Task to complete: Convert everything from the line containing "The image size is (1000, 392)." down to the line containing "pyautogui.click(x=214, y=205)", both included, into a numbered list with one line per item and any blank lines left out.
-- Start of Records shown --
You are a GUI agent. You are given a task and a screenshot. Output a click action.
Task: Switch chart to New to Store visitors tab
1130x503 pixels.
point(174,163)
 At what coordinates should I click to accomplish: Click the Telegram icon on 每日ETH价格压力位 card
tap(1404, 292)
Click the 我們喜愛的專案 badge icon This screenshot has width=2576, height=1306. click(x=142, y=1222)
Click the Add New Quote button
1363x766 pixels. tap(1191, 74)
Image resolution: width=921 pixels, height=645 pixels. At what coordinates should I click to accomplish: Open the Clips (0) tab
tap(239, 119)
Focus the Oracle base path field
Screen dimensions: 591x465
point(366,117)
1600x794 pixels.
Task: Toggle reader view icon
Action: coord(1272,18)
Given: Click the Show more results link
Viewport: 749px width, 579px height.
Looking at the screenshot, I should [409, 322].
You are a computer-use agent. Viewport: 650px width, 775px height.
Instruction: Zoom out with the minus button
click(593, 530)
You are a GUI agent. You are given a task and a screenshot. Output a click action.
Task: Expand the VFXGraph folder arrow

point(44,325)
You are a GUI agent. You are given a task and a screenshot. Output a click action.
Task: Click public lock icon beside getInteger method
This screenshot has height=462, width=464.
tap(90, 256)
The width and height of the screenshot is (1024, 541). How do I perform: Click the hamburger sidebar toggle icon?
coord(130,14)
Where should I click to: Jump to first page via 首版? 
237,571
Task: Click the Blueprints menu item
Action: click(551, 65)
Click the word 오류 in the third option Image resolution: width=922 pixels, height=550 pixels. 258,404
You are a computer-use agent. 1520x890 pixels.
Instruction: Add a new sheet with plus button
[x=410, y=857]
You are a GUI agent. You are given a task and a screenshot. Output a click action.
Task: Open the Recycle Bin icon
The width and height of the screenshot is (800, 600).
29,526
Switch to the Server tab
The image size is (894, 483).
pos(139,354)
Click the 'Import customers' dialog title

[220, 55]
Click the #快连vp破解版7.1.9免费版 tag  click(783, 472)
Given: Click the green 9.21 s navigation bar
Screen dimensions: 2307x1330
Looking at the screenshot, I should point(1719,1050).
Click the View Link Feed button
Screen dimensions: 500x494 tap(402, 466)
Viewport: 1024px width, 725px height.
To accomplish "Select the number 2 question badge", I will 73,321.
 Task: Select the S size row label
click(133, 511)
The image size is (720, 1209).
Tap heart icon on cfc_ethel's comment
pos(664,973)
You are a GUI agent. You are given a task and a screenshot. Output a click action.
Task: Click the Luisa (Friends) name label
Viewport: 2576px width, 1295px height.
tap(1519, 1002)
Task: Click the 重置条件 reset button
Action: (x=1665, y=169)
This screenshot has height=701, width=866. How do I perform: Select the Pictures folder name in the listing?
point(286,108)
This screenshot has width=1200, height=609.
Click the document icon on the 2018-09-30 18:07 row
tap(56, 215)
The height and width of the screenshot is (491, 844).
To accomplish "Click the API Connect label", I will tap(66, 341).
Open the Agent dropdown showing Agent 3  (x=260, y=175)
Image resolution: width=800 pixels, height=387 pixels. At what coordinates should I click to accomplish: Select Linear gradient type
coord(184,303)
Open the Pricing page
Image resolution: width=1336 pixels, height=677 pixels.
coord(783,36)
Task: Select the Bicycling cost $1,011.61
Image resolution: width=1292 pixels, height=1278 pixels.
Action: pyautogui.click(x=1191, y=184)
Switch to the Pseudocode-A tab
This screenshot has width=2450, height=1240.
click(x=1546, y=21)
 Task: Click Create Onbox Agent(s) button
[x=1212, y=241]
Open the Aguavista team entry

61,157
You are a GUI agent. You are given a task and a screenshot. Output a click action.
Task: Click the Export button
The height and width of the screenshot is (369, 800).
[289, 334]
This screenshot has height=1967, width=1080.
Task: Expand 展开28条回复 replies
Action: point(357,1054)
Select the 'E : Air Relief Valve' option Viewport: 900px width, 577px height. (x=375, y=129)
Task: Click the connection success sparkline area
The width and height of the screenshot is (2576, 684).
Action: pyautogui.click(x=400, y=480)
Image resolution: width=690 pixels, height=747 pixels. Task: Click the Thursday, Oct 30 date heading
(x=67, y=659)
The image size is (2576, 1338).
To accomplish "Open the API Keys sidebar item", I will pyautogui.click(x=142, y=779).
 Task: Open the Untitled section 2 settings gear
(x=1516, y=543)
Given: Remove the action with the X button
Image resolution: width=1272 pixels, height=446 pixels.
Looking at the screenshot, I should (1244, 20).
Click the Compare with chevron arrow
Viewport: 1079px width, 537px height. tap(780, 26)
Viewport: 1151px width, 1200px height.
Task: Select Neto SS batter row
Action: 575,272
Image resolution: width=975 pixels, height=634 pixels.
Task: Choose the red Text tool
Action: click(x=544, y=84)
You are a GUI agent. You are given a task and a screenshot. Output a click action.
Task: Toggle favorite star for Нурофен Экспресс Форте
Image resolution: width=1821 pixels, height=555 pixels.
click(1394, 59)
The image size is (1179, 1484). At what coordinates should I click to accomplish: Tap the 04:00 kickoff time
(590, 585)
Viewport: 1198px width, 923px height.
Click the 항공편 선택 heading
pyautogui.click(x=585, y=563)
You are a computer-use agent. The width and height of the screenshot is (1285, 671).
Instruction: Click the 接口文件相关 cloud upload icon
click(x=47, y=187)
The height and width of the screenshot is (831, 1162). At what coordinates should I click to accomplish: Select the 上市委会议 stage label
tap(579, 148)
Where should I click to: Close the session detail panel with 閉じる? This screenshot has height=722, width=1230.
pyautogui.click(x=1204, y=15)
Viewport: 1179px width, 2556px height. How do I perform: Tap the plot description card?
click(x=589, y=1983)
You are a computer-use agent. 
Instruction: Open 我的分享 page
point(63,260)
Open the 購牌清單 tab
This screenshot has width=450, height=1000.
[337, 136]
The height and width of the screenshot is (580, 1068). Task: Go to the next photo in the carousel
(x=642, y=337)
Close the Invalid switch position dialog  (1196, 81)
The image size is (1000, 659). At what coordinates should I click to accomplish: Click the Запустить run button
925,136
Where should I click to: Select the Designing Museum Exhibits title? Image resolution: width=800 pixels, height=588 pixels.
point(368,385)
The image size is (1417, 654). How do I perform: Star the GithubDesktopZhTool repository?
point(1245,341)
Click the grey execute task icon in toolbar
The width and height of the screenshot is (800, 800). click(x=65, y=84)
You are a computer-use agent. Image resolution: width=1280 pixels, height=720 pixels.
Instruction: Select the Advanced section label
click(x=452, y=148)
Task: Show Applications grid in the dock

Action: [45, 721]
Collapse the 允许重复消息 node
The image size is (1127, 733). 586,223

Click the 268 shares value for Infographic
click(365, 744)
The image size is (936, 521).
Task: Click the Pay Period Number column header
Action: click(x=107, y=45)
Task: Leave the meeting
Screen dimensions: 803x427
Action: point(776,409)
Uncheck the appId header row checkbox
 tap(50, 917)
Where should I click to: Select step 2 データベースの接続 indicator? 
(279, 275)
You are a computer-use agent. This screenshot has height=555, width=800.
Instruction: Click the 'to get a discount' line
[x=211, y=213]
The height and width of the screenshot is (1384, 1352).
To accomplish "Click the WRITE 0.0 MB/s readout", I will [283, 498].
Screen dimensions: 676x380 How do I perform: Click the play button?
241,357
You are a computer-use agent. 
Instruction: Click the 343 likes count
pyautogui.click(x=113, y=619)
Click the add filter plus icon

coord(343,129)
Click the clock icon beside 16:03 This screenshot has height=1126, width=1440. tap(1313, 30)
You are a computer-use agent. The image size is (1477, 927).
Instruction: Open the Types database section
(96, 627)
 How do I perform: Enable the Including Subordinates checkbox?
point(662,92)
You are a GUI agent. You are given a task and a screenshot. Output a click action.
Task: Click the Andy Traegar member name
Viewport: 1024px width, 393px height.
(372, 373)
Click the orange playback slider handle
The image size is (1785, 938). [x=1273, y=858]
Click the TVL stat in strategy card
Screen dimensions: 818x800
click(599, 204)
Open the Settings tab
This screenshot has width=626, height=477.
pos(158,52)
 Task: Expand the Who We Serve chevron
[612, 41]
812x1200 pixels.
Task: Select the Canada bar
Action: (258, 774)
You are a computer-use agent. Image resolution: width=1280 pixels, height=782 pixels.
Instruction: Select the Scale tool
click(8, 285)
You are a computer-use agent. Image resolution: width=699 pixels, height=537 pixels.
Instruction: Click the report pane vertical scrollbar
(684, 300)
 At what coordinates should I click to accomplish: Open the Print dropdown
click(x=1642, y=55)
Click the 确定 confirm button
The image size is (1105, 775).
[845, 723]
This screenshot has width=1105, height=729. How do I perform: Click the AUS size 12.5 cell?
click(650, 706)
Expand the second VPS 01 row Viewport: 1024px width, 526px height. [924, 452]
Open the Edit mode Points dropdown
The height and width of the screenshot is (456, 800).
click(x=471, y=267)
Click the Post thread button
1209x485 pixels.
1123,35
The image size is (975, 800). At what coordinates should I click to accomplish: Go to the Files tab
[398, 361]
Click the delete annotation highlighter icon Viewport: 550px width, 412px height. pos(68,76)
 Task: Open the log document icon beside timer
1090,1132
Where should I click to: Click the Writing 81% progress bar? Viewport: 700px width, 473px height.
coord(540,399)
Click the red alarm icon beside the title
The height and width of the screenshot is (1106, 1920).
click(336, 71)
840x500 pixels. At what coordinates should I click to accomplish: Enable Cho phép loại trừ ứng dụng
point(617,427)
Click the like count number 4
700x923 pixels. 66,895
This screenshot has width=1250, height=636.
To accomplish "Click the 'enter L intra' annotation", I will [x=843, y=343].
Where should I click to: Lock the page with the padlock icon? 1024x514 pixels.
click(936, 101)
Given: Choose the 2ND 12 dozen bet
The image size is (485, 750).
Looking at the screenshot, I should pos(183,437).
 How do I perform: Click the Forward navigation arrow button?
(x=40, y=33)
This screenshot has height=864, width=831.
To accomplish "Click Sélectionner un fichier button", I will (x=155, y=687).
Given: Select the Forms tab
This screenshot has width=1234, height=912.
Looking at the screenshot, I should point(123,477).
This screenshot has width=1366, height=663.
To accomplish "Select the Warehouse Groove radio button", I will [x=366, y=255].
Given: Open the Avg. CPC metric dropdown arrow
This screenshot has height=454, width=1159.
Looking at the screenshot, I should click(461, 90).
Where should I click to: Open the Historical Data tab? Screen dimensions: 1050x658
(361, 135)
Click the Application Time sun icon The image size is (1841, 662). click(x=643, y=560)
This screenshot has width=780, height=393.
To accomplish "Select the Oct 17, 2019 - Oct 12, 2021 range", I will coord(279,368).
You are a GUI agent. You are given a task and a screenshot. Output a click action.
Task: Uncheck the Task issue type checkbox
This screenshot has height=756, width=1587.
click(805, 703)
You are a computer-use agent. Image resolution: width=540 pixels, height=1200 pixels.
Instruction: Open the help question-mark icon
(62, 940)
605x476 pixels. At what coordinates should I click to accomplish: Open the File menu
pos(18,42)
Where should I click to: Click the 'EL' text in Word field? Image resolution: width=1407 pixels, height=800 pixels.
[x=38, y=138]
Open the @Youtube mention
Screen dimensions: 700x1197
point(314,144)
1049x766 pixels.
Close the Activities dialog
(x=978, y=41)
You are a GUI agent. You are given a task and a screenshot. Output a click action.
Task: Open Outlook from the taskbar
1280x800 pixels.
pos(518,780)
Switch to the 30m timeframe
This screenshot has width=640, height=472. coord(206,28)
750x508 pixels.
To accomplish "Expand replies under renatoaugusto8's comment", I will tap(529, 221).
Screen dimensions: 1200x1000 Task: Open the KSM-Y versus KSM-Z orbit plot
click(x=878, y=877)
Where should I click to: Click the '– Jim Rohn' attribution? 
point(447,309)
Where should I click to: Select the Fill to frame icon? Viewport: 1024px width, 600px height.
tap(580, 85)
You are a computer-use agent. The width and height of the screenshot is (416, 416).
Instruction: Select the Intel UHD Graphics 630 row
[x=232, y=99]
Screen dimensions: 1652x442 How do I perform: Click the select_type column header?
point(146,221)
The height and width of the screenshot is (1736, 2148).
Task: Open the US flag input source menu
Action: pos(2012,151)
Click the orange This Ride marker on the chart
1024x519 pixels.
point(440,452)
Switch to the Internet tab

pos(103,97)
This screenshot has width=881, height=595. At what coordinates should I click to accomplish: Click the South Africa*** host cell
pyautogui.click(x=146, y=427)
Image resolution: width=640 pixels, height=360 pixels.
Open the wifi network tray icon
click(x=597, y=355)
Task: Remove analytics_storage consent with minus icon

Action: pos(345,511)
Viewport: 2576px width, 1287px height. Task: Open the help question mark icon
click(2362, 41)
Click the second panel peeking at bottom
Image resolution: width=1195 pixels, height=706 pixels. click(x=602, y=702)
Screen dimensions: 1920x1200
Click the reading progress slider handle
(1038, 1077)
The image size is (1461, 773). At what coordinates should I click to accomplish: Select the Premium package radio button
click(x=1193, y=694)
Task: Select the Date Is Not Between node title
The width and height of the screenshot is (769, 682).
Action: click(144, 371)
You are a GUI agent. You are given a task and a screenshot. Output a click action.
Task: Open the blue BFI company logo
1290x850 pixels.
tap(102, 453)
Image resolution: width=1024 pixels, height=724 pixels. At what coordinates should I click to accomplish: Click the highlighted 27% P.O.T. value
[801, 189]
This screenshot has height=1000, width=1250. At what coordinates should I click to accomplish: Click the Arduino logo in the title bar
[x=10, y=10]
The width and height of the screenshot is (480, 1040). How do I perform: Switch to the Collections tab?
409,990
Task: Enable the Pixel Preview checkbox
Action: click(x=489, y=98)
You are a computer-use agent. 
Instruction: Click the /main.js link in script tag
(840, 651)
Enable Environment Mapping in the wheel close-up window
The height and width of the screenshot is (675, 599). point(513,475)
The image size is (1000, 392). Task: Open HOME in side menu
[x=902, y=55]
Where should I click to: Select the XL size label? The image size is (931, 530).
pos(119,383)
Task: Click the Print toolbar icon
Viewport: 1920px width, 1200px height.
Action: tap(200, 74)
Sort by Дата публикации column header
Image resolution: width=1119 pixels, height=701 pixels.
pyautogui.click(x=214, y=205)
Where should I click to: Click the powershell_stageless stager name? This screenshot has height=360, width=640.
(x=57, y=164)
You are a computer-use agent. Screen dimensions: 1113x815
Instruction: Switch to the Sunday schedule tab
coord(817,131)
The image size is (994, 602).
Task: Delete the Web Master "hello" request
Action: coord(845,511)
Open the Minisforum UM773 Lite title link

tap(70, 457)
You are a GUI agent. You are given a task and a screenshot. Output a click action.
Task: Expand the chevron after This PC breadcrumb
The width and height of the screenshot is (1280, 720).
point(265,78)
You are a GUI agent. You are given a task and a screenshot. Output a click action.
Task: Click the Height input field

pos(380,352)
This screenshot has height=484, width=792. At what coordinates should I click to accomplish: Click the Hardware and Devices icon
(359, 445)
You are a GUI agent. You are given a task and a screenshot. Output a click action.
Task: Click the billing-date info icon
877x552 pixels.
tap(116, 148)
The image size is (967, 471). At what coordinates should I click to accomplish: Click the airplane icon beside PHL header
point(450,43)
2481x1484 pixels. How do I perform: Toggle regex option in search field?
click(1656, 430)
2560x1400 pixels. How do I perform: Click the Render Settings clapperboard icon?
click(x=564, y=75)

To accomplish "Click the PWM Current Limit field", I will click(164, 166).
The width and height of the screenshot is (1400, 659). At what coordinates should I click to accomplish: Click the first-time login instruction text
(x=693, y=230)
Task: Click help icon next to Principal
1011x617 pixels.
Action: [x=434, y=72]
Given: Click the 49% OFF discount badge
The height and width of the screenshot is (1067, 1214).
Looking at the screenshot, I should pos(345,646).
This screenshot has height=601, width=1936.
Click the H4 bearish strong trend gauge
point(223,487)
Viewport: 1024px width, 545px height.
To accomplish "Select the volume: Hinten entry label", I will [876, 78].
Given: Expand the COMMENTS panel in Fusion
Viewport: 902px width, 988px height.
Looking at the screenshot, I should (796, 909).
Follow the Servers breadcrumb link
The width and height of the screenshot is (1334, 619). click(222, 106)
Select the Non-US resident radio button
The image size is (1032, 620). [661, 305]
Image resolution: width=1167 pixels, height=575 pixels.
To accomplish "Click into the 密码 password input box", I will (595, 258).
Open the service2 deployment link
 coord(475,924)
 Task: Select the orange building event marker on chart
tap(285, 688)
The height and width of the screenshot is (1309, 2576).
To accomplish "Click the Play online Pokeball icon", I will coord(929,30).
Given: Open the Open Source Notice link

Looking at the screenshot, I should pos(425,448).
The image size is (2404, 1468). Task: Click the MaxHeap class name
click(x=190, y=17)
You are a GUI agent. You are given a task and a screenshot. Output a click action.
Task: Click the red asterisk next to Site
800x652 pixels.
-- End of Records shown --
Task solution:
1. The image size is (1000, 392). Task: Open HOME in side menu
2. [x=902, y=55]
3. Where should I click to: Select the XL size label? The image size is (931, 530).
4. pos(119,383)
5. Task: Click the Print toolbar icon
6. Viewport: 1920px width, 1200px height.
7. Action: tap(200, 74)
8. Sort by Дата публикации column header
9. Image resolution: width=1119 pixels, height=701 pixels.
10. pyautogui.click(x=214, y=205)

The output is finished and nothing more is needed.